「おじちゃん、ごちそうさま!!伝票来てないんだけど?」

「おっ、ヒロ君、もう帰るの?ゆっくりしてって欲しかったのに……。お金は要らないよ、その変わりにまた来てよ」

マスターはヒロ君の声が聞こえて、料理を作る手を止めて、レジに顔を出す。

「……お金は払うって」

「いいから、いいから。ヒロミさんにもよろしく伝えてな」

「……マスター、ヒロミさんは死んだんだって。何回も言ってるじゃん?」

「また……そんな事を言って!!とにかく、お金はいらないから、また顔見せに来なよ。お嬢さんも来てよ。仲良くな!!」

マスターはヒロ君の背中をバシバシと何度か叩き、ドアを開けて外に誘導する。

私はただ着いて行き、帰り際に『美味しかったです。
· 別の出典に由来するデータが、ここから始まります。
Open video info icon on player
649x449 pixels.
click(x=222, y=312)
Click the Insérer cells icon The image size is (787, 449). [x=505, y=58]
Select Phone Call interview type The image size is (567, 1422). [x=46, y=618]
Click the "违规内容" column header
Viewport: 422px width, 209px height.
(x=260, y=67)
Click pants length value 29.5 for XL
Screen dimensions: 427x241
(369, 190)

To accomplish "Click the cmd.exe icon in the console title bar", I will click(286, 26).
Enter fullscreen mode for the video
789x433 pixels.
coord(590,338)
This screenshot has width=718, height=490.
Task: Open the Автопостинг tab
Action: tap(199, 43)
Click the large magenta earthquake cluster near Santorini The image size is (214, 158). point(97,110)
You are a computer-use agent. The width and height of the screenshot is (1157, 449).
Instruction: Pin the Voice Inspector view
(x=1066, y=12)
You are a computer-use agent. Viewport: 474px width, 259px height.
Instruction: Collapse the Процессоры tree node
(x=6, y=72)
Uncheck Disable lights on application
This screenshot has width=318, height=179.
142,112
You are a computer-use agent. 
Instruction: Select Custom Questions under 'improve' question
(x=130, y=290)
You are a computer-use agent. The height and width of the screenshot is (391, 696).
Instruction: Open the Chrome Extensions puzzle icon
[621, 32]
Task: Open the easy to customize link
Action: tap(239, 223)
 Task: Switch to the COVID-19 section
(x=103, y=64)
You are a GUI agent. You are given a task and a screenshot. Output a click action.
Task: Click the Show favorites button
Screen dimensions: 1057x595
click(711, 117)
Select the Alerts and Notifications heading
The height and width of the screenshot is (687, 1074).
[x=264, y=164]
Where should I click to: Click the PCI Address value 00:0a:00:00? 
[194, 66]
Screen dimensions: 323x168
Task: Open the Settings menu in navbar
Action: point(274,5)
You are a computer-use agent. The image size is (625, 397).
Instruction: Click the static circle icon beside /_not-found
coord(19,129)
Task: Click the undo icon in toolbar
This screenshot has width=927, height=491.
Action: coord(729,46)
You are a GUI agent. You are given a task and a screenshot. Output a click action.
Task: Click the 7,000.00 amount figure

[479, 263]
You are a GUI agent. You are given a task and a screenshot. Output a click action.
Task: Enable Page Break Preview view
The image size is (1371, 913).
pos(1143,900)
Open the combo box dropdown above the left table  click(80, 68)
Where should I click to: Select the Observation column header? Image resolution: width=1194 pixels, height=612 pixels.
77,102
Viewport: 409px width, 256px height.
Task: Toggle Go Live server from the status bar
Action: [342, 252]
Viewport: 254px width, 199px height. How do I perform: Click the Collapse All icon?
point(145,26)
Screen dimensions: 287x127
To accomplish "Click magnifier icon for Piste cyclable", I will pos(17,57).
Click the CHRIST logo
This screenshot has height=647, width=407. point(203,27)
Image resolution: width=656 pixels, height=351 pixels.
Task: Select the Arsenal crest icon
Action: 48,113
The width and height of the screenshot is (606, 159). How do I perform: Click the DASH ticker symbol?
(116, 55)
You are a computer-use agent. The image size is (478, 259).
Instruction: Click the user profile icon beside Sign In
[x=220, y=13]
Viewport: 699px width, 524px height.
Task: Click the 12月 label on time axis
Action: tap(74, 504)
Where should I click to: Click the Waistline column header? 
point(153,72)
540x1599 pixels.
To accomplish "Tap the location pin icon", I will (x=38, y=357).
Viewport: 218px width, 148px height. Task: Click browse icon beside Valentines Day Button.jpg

ごちそうさま』と伝えた。

初対面の人と接するのが苦手な私には精一杯の御礼だった。

ヒロミさん……?

マスターとの別れ際、外で二人で何やら話していた。

気になるけれど、出会ったばかりのあなたには踏み込めない。

いや、私は意気地無しだから、出会いを重ねても聞く事なんて出来ないハズ、

なのに……

何で?

図々しくも聞いてしまったのだろう?

「ご、……ごちそうさまでした!!」

「……御馳走したのは、マスターだし、俺じゃないし……」

グラタンを食べに行くまでは歩幅を合わせてくれていたのに、喫茶店を出てからは手は繋いでいるものの、早歩き。